*Task requirements:*
Scan the records for the string "will" and copy every line that holds it.

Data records
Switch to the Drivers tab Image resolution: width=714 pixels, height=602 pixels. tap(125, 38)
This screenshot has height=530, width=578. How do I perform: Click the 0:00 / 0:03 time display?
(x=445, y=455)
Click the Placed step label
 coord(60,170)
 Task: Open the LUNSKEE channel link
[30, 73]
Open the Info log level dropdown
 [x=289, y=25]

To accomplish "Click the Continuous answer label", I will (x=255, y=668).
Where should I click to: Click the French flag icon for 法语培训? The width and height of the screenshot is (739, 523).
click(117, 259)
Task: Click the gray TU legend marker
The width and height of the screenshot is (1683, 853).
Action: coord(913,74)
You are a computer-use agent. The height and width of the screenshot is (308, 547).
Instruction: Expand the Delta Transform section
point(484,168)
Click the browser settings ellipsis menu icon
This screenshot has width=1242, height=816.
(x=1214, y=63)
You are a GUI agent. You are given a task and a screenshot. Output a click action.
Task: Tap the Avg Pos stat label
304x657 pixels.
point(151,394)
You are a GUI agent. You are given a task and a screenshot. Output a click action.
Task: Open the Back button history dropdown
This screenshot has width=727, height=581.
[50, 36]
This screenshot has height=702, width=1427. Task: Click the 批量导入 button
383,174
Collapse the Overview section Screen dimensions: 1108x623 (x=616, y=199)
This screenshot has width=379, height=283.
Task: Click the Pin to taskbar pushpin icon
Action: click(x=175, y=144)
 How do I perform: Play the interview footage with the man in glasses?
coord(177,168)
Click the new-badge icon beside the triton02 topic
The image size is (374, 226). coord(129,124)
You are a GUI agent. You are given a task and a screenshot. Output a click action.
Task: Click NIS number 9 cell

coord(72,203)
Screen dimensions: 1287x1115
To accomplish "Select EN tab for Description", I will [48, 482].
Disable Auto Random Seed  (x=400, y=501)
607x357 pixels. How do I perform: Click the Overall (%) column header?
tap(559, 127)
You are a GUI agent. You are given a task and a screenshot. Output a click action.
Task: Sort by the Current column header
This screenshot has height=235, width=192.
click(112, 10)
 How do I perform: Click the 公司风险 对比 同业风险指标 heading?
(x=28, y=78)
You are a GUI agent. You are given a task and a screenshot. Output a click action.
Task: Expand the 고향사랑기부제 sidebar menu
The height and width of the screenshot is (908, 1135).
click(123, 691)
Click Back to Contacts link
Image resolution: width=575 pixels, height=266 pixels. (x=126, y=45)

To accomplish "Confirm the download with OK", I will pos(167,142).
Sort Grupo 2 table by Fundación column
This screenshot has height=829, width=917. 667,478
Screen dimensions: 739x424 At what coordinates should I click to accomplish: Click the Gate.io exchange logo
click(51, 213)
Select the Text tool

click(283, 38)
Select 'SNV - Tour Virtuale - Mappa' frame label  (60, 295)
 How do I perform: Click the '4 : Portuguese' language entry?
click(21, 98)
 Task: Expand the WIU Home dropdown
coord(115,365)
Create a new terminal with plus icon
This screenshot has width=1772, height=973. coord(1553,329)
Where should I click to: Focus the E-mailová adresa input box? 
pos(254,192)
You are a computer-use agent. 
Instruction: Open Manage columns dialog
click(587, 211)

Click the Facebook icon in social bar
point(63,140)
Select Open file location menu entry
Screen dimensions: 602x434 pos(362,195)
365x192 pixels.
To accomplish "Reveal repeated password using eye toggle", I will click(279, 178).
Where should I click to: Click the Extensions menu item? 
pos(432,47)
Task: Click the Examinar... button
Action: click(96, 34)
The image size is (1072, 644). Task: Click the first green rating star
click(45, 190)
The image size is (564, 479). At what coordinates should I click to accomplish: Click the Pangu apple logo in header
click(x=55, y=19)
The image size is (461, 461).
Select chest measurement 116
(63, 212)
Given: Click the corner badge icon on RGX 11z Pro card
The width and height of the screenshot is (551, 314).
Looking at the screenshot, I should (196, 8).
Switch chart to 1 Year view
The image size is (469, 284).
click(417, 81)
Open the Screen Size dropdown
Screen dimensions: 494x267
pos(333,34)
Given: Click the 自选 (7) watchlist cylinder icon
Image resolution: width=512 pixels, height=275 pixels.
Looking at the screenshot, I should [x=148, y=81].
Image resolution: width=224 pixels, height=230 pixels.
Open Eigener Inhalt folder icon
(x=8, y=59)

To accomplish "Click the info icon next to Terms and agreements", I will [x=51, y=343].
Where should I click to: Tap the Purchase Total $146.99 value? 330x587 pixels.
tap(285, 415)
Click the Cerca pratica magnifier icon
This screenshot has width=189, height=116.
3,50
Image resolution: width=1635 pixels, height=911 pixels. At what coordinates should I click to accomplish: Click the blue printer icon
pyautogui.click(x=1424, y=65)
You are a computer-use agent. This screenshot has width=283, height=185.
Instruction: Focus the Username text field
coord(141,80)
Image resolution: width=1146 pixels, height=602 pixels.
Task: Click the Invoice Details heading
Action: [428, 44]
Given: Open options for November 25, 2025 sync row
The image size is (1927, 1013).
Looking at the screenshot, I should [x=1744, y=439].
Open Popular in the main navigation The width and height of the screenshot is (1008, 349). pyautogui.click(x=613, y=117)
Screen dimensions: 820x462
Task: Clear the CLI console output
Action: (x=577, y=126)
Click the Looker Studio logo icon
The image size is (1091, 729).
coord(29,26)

*Written solution:*
To accomplish "Click the Continuous answer label", I will (x=255, y=668).
To accomplish "Select EN tab for Description", I will [48, 482].
To accomplish "Confirm the download with OK", I will pos(167,142).
To accomplish "Reveal repeated password using eye toggle", I will click(279, 178).
To accomplish "Click the info icon next to Terms and agreements", I will [x=51, y=343].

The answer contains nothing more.